## Task instructions
Below are the records; copy every line in them that holds the string "Toggle".

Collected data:
----------
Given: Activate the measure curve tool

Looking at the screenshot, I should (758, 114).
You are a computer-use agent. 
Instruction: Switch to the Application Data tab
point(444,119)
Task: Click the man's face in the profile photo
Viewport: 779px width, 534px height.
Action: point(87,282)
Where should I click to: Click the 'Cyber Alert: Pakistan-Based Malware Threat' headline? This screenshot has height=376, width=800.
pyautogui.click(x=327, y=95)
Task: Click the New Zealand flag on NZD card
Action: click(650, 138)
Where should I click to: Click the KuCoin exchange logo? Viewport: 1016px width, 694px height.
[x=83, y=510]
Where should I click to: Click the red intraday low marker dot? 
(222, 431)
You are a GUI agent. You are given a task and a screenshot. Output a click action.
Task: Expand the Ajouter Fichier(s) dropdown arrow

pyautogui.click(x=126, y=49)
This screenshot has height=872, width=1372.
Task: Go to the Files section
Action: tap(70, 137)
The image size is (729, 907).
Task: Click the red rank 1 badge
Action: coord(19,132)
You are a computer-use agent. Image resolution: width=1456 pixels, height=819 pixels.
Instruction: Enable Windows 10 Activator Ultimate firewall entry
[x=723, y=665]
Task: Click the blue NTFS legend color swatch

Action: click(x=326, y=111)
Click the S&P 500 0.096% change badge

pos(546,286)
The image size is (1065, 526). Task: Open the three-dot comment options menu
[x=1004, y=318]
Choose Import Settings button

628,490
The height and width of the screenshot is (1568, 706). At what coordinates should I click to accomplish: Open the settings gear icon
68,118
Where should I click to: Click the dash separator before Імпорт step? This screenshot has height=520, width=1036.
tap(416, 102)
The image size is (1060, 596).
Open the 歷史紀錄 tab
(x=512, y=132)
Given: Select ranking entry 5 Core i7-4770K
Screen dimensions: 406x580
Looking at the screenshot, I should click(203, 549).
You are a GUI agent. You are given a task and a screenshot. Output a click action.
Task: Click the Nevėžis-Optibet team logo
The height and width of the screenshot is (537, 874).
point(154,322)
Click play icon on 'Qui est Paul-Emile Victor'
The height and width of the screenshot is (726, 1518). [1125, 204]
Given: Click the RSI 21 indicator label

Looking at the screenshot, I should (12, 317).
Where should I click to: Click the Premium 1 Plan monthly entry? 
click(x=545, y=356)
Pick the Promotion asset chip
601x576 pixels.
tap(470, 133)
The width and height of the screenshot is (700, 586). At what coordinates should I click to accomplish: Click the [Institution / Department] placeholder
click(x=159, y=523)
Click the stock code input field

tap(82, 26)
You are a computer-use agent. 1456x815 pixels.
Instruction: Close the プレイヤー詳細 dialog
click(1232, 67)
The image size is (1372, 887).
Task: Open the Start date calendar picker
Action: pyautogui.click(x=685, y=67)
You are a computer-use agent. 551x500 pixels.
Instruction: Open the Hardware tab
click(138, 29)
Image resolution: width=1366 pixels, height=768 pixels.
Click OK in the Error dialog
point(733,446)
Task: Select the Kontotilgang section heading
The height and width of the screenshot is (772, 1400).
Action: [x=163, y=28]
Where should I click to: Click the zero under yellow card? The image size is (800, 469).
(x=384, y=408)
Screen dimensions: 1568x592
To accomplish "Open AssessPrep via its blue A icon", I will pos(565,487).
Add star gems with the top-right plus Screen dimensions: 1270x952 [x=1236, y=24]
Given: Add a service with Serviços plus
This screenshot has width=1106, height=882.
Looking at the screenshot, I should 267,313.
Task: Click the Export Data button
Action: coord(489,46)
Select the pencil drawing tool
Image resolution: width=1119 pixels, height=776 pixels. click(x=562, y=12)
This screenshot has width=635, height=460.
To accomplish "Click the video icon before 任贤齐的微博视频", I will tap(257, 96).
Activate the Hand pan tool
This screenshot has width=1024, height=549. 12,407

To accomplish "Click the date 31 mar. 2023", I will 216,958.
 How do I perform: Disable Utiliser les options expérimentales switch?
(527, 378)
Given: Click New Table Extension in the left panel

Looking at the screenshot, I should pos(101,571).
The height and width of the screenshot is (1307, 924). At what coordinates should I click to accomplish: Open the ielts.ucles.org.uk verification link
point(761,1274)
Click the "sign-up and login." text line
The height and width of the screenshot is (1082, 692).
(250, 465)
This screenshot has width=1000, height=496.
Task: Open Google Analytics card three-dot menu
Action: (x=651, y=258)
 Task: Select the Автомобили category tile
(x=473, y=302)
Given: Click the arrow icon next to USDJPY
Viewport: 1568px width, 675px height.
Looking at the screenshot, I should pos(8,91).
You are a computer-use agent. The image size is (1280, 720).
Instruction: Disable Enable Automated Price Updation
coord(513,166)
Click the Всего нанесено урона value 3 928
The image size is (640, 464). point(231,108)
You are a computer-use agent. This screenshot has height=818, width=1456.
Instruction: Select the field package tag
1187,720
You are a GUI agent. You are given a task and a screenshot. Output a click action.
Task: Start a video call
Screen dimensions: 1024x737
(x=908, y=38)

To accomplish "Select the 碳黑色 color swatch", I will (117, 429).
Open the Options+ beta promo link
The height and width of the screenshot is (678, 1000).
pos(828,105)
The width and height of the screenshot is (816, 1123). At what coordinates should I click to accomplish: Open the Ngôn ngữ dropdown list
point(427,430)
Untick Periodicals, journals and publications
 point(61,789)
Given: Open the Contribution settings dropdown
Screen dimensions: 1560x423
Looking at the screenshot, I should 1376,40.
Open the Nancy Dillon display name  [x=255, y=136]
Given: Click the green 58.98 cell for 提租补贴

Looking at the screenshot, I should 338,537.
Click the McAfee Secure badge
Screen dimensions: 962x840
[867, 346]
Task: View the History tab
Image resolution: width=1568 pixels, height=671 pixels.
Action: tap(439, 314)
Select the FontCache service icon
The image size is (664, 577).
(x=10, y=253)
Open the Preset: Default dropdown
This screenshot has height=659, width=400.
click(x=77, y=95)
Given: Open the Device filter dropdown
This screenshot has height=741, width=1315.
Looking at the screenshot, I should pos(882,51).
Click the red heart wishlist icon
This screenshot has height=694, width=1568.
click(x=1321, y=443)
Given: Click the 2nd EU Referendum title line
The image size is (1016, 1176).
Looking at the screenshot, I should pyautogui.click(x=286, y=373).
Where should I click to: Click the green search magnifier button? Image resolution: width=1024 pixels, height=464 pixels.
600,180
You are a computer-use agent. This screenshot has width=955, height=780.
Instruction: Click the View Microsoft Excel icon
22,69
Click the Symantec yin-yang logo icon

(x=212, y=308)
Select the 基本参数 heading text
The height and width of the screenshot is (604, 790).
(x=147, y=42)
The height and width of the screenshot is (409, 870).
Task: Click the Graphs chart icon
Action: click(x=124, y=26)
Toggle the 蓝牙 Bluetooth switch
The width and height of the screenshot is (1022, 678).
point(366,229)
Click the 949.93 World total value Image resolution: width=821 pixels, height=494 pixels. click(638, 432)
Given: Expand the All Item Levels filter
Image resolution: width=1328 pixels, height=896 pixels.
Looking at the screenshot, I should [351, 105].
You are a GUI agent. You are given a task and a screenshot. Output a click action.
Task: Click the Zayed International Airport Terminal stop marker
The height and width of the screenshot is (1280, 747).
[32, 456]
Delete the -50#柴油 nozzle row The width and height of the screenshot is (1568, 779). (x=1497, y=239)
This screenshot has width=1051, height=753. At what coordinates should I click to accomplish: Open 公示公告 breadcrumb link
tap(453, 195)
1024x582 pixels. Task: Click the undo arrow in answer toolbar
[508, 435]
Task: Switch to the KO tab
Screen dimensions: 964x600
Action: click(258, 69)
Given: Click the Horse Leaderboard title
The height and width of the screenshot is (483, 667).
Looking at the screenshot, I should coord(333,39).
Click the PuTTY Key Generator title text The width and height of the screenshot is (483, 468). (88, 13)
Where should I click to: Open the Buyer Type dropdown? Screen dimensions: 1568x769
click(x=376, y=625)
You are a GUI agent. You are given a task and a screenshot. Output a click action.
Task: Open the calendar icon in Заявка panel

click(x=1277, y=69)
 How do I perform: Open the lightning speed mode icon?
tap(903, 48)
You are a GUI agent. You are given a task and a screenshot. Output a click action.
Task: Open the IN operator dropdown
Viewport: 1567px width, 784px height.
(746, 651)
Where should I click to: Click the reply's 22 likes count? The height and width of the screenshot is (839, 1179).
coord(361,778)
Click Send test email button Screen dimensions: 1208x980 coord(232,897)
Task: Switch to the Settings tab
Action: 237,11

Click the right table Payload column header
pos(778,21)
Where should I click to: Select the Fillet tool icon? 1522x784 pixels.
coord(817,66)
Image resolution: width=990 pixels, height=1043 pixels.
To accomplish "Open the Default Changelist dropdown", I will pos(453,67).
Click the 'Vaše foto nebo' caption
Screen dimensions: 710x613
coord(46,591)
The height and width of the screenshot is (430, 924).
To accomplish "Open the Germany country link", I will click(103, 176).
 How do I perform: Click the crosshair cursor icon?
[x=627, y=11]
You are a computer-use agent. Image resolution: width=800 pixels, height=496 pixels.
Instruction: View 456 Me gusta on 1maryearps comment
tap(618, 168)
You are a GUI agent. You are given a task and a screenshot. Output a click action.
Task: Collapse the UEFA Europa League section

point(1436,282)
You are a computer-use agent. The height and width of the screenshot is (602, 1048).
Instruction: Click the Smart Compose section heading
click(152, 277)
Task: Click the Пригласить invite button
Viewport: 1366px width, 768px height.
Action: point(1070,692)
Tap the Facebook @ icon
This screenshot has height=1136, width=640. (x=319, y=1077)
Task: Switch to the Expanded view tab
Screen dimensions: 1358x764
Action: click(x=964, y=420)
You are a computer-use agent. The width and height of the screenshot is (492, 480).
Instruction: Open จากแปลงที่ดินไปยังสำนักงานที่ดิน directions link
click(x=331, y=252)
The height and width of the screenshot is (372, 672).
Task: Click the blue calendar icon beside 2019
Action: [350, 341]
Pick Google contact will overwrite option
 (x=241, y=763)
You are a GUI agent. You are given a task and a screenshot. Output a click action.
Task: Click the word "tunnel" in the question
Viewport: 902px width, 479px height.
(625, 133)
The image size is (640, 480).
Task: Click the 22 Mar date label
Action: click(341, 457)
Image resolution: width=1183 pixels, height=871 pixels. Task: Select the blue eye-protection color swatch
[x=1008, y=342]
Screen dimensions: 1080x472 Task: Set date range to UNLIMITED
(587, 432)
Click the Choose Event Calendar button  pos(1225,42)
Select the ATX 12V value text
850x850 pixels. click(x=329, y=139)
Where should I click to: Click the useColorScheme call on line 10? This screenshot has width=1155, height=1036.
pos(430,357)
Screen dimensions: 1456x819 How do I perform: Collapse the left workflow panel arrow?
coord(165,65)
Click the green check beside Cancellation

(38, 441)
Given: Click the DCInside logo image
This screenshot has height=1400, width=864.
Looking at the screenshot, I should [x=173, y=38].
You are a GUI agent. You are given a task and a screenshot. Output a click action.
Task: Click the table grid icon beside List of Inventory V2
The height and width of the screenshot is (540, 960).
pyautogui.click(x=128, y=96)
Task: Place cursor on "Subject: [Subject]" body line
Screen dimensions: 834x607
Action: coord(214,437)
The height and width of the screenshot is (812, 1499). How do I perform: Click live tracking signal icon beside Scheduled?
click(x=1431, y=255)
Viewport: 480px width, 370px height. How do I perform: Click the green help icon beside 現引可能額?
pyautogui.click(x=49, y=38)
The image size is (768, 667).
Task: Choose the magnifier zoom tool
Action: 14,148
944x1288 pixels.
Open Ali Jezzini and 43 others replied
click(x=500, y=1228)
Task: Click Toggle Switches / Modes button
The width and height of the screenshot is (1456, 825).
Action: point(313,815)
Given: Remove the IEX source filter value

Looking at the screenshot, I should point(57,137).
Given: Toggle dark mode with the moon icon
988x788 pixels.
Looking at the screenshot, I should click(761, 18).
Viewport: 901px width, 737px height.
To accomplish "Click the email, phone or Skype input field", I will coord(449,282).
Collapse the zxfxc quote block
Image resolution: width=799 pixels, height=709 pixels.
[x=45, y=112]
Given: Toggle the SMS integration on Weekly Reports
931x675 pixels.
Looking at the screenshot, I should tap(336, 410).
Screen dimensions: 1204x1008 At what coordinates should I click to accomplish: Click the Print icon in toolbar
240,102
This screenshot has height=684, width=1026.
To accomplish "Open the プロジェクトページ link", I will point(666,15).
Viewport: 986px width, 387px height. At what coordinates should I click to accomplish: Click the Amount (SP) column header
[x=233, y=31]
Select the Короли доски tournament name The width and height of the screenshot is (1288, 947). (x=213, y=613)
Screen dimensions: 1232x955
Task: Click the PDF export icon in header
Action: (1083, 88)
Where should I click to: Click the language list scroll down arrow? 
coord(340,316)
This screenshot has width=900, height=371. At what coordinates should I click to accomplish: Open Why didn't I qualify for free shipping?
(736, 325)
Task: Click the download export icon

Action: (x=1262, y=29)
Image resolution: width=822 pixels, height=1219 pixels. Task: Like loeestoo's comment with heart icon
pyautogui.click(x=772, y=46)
----------
## Reply
Toggle the 蓝牙 Bluetooth switch
Task: Click Toggle Switches / Modes button
Given: Toggle dark mode with the moon icon
Given: Toggle the SMS integration on Weekly Reports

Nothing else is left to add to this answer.